🤖 AI Summary
Stereo depth estimation in dynamic scenes faces challenges including frequent domain shifts, scarcity of dense ground-truth labels, and overreliance of existing test-time adaptation (TTA) methods on static-domain assumptions. Method: We propose an instance-aware continual test-time adaptation framework that integrates an Attend-and-Excite Mixture-of-Experts (MoE) architecture with a lightweight self-attention mechanism for input-driven dynamic expert routing; it further couples a PEFT-finetuned pseudo-labeling teacher model with Adaptive Batch Normalization (AdaptBN) to establish an adaptive pseudo-supervision loop. Contribution/Results: Our method relaxes the static target-domain assumption, enabling online, efficient, and instance-specific continual adaptation.
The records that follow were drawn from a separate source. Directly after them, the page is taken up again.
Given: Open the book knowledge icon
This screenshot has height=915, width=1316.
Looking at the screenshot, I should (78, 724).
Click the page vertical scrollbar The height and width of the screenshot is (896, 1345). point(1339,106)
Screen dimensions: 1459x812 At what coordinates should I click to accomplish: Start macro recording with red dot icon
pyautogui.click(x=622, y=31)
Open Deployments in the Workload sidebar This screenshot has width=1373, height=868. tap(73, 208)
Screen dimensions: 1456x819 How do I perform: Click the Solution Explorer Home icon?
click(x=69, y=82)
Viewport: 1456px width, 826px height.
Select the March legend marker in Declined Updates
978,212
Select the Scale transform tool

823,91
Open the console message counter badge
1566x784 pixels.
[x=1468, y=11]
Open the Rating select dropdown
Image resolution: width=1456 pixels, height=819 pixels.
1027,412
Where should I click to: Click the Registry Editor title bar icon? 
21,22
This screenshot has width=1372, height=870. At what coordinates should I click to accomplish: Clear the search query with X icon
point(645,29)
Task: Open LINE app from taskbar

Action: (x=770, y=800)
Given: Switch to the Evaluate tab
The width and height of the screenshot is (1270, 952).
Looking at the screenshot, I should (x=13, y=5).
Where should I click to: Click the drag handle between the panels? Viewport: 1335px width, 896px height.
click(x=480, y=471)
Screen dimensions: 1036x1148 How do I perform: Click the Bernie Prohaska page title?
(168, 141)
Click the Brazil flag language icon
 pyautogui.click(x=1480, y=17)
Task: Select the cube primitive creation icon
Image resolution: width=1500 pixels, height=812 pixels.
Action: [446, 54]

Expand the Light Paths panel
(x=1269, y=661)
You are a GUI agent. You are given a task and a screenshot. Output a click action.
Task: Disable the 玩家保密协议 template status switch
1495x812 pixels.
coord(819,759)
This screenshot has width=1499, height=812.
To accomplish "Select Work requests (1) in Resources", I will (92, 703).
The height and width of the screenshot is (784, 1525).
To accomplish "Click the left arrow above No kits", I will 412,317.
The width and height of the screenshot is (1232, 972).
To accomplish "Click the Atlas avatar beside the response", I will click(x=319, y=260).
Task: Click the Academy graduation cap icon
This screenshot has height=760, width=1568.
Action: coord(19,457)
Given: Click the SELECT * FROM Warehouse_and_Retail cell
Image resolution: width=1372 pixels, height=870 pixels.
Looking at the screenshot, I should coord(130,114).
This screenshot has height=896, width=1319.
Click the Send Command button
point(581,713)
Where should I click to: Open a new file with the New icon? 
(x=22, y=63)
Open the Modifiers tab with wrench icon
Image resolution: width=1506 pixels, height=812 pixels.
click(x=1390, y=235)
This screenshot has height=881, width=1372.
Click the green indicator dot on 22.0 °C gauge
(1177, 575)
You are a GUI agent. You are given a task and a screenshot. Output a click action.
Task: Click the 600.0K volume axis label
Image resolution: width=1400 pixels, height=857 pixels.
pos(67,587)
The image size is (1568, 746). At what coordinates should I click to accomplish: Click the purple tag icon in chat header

Evaluated across multiple dynamic target domains, it significantly improves depth estimation accuracy and generalization while maintaining low computational overhead.
📝 Abstract
Stereo Depth Estimation in real-world environments poses significant challenges due to dynamic domain shifts, sparse or unreliable supervision, and the high cost of acquiring dense ground-truth labels. While recent Test-Time Adaptation (TTA) methods offer promising solutions, most rely on static target domain assumptions and input-invariant adaptation strategies, limiting their effectiveness under continual shifts. In this paper, we propose RobIA, a novel Robust, Instance-Aware framework for Continual Test-Time Adaptation (CTTA) in stereo depth estimation. RobIA integrates two key components: (1) Attend-and-Excite Mixture-of-Experts (AttEx-MoE), a parameter-efficient module that dynamically routes input to frozen experts via lightweight self-attention mechanism tailored to epipolar geometry, and (2) Robust AdaptBN Teacher, a PEFT-based teacher model that provides dense pseudo-supervision by complementing sparse handcrafted labels. This strategy enables input-specific flexibility, broad supervision coverage, improving generalization under domain shift. Extensive experiments demonstrate that RobIA achieves superior adaptation performance across dynamic target domains while maintaining computational efficiency.